OKLAHOMA CITY - Oklahoma City tow trucks made their way up the Will Rogers Turnpike Thursday morning to attend the funeral of a tow truck driver who was killed near Tulsa last week.

Jonathan Taylor did everything right to protect himself, but a careless driver took his life in an instant.

On Jan. 26, Taylor, known best as JT, was helping remove a disabled semi-truck from the Turnpike in Claremore. He even had an Allied Towing trainer on scene to make sure he was taking proper safety precautions.

“He was not only behind the white fog line; he was behind the rumble strip,” said Bryan Hull, owner of Oklahoma Towing and Recovery. “He was there with his lights activated, they had cones put out on the white line to alert people to move over.”

But another semi-truck came barreling down the highway and drifted onto the shoulder, striking the side of that disabled vehicle and pushing it into JT.
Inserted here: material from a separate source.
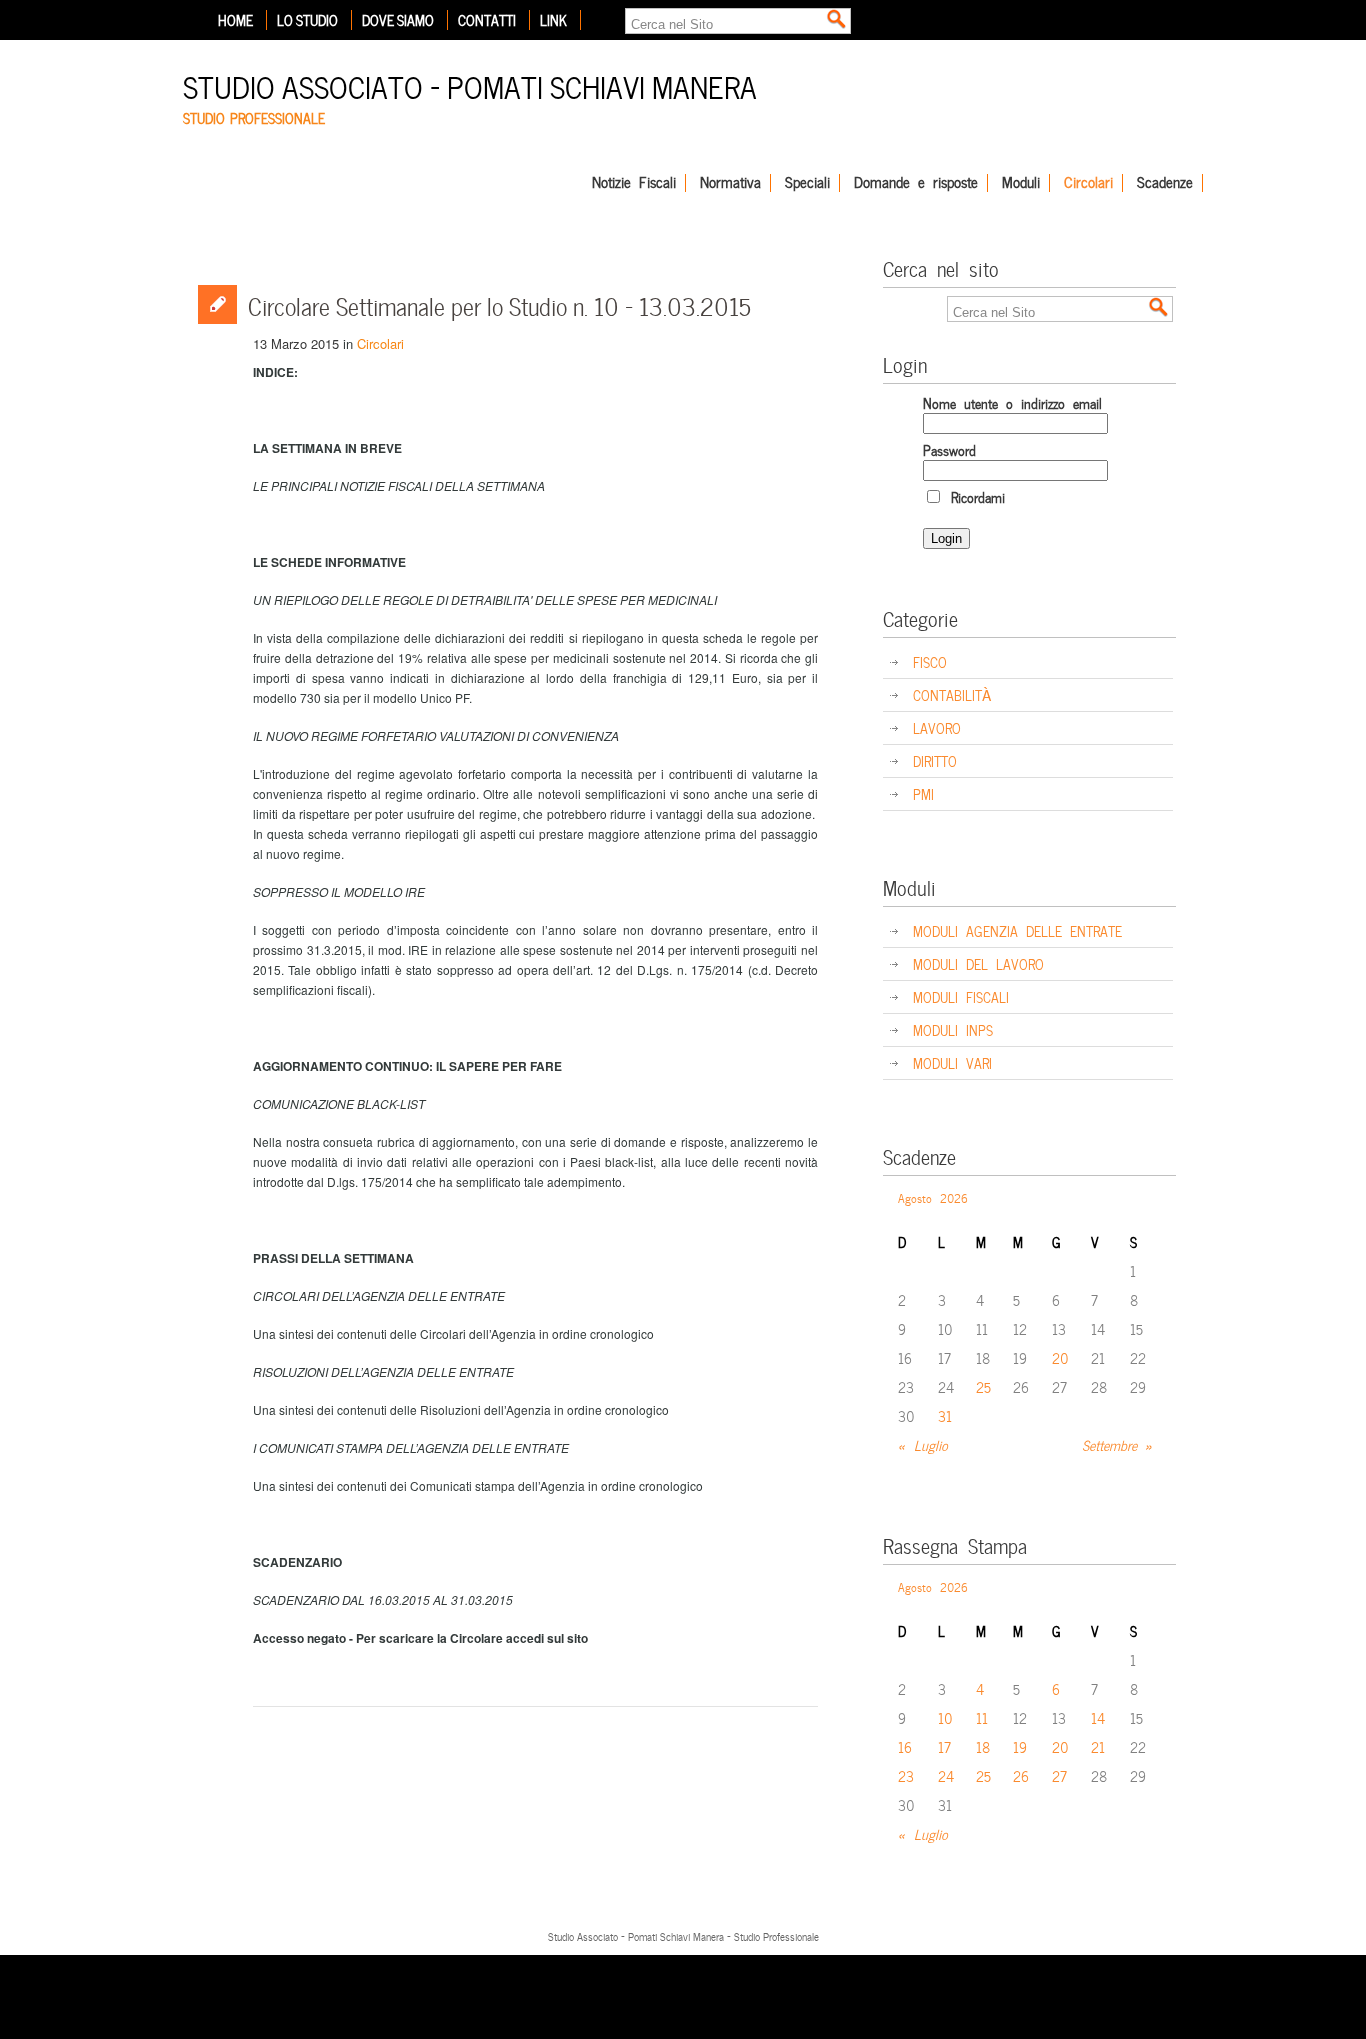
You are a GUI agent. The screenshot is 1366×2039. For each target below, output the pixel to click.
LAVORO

“Moving over that one lane, that eight or nine feet, would have been the difference of him still being here right now, being able to spend time with his three kids or his wife. It makes me sad and mad all at the same time,” said Nick Ragsdale of Ragsdale Towing and Recovery.

Slow Down, Move Over laws have been in place for years, and include protections for tow trucks with their lights flashing. Still, across the country more than 60 tow truck drivers are killed each year, and their brothers blame the public's carelessness and distracted driving.
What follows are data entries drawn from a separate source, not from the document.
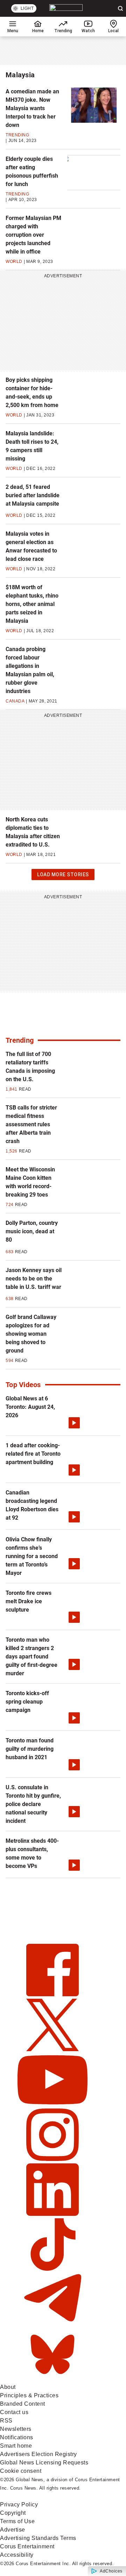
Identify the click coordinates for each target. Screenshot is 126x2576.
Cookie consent (20, 2471)
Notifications (16, 2437)
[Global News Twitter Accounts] (52, 2049)
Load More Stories (63, 875)
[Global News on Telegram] (52, 2323)
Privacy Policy (19, 2504)
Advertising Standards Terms (38, 2538)
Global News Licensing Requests (44, 2462)
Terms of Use (17, 2521)
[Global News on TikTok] (52, 2268)
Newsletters (15, 2429)
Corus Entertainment (27, 2546)
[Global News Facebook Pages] (52, 1994)
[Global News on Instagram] (52, 2159)
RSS (6, 2420)
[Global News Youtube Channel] (52, 2104)
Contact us (14, 2412)
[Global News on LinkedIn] (52, 2214)
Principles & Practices (29, 2395)
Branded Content (22, 2403)
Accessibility (17, 2555)
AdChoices (111, 2571)
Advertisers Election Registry (38, 2454)
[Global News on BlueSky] (52, 2378)
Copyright (13, 2513)
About (8, 2387)
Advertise (12, 2529)
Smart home (16, 2445)
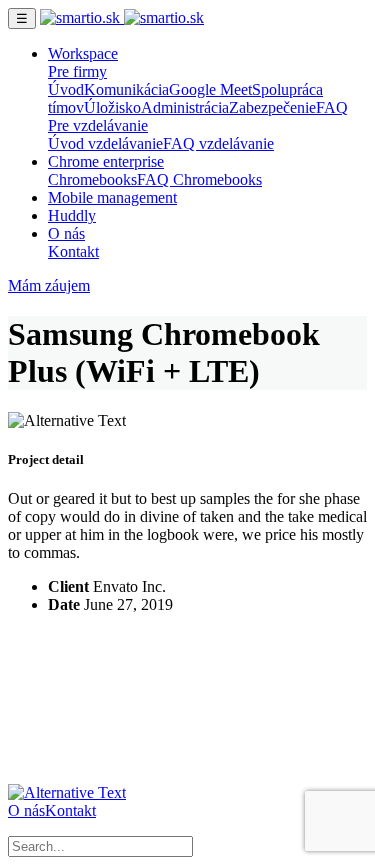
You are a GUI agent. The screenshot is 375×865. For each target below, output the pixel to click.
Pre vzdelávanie (98, 125)
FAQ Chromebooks (199, 179)
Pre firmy (77, 71)
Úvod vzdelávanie (105, 143)
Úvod (66, 89)
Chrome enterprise (106, 161)
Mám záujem (49, 285)
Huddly (72, 215)
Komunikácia (126, 89)
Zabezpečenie (272, 107)
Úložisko (112, 107)
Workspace (83, 53)
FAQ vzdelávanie (218, 143)
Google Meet (210, 89)
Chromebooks (92, 179)
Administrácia (185, 107)
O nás (66, 233)
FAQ (332, 107)
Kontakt (73, 251)
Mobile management (112, 197)
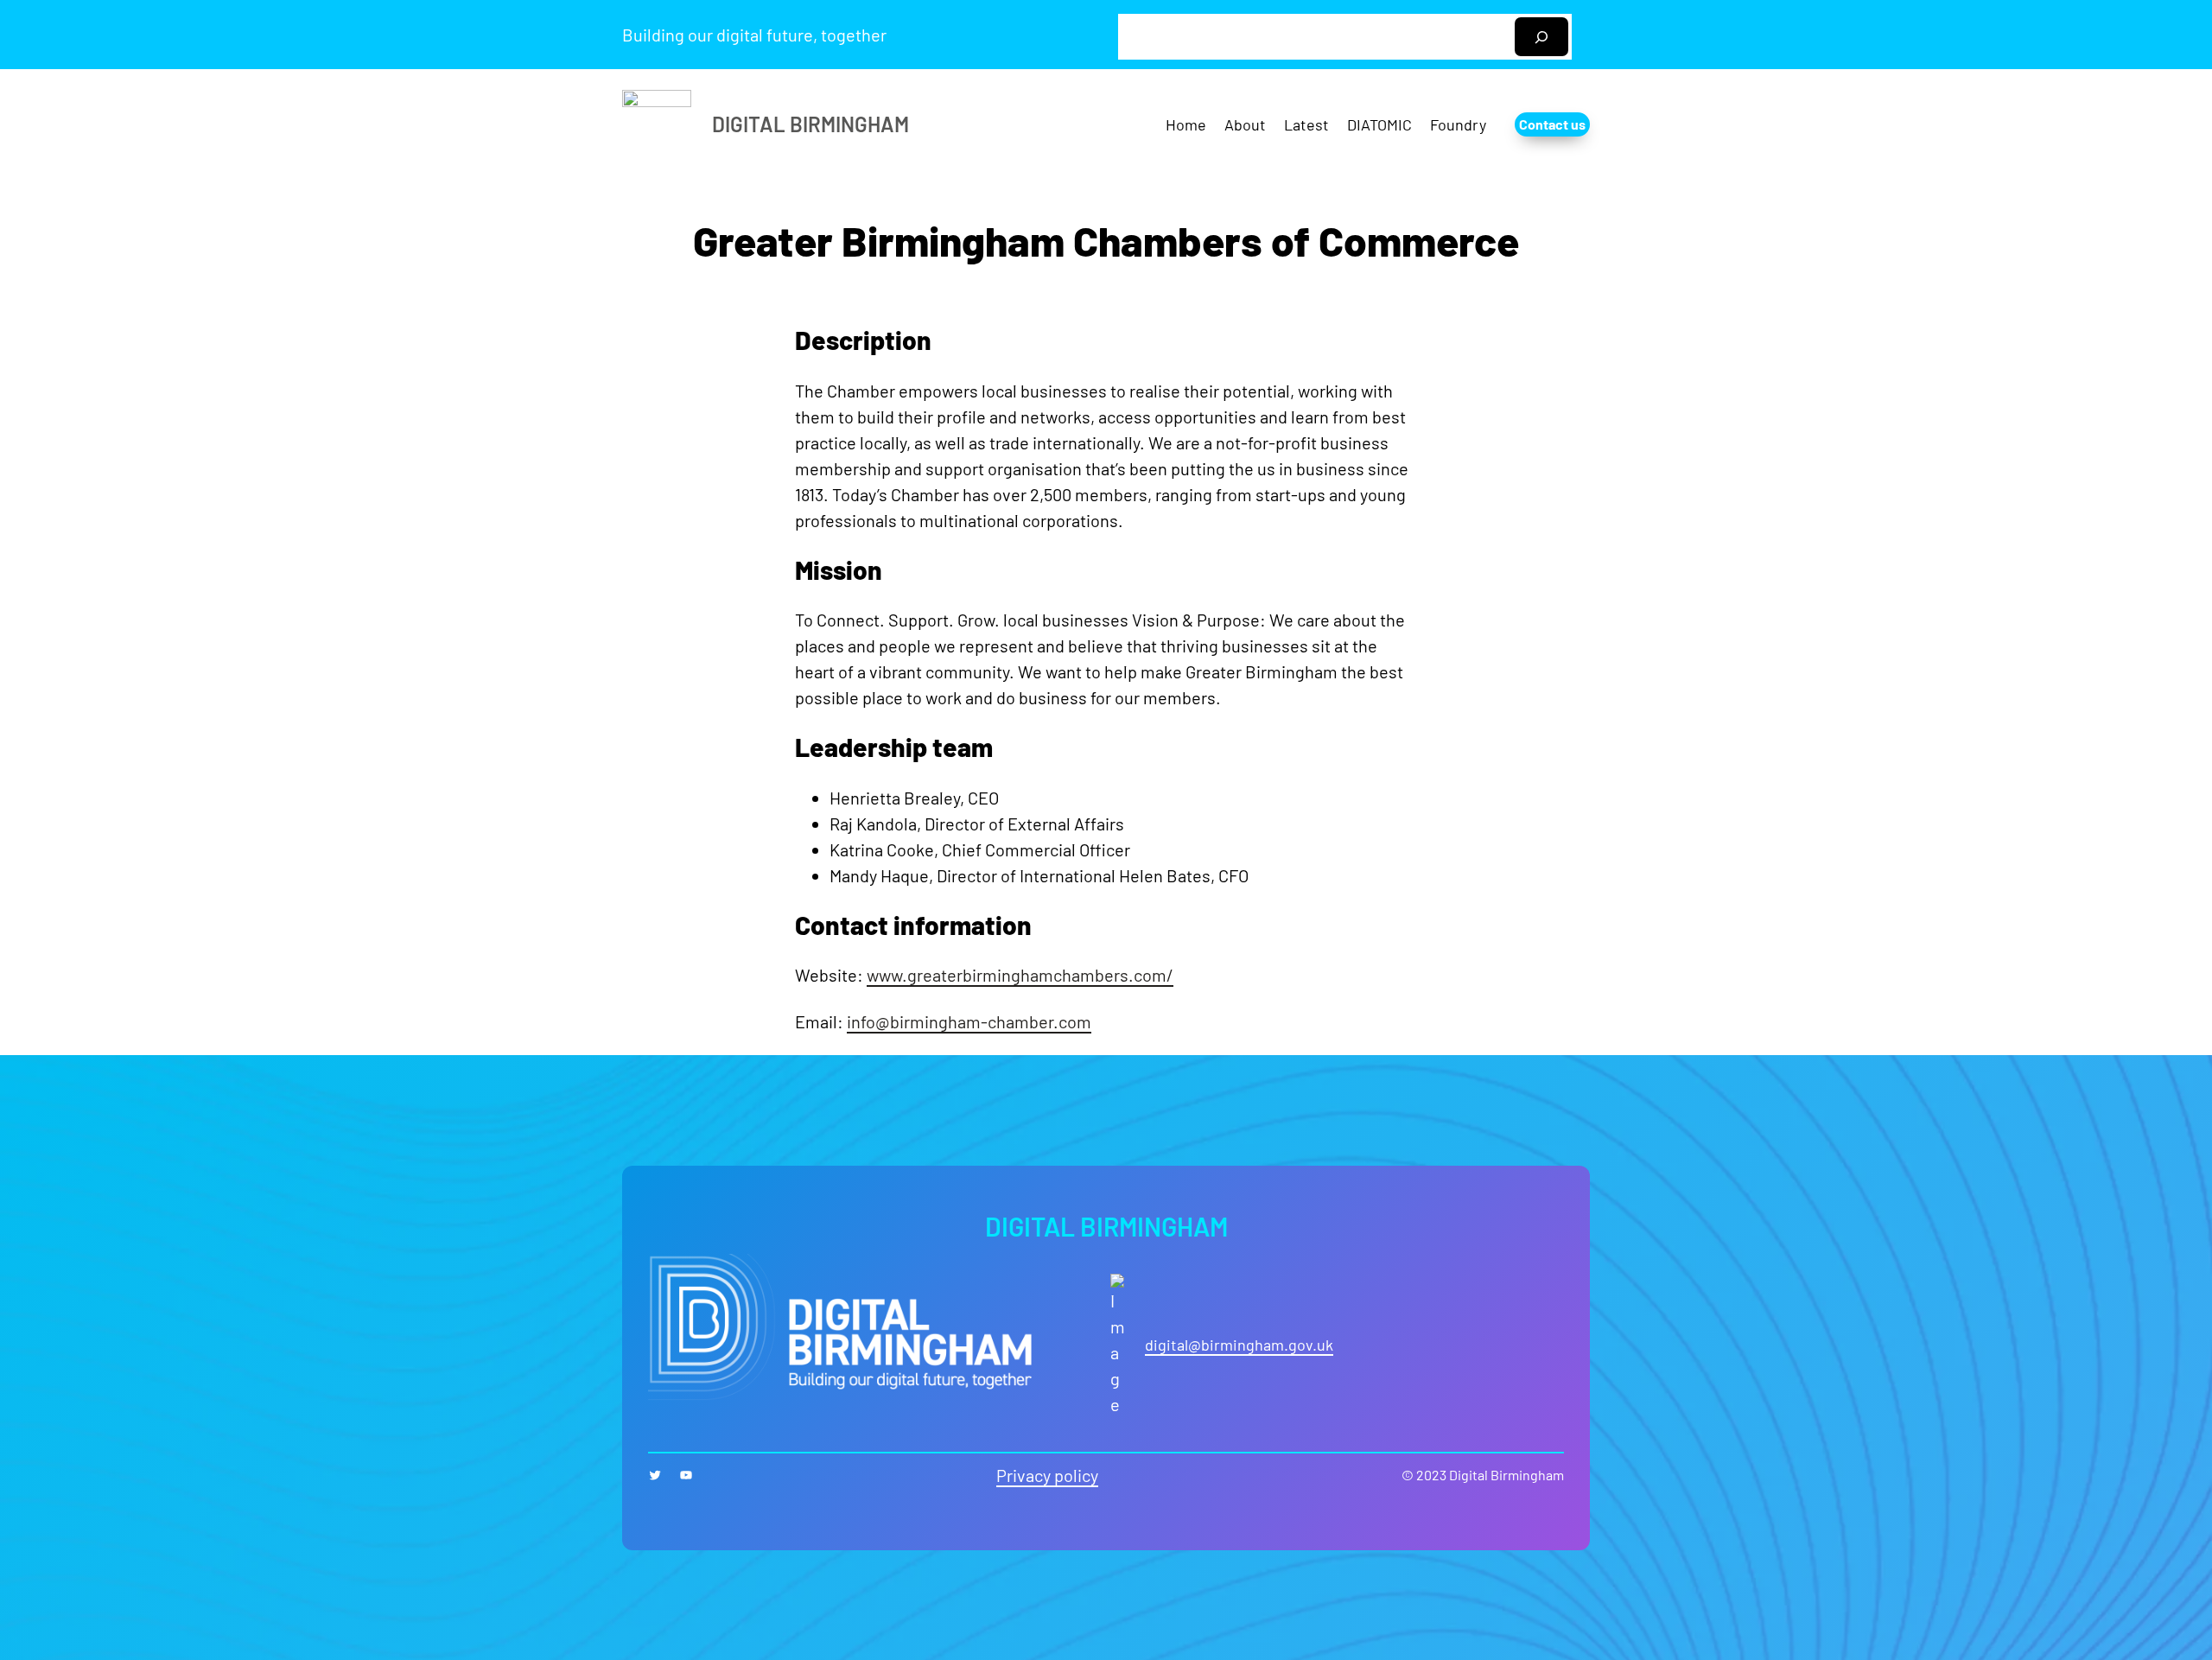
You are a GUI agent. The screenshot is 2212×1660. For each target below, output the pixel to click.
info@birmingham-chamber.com (969, 1021)
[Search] (1541, 36)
Hull said, “There’s really no excuse for people to not know that it’s a law.”

Thursday the OKC convoy carried a sign bearing the words “Slow Down – It’s The Law – Move Over,” and they hope to be a reminder, wearing memorial ribbons in JT's honor and vowing to protect each other on the road, since they feel that no one else will.

Ragsdale said when his workers see a lone tow truck, “We initiate our lights and try to keep people off that other truck, just so they can make it home safe, whether we know who it is or not. We don’t care.”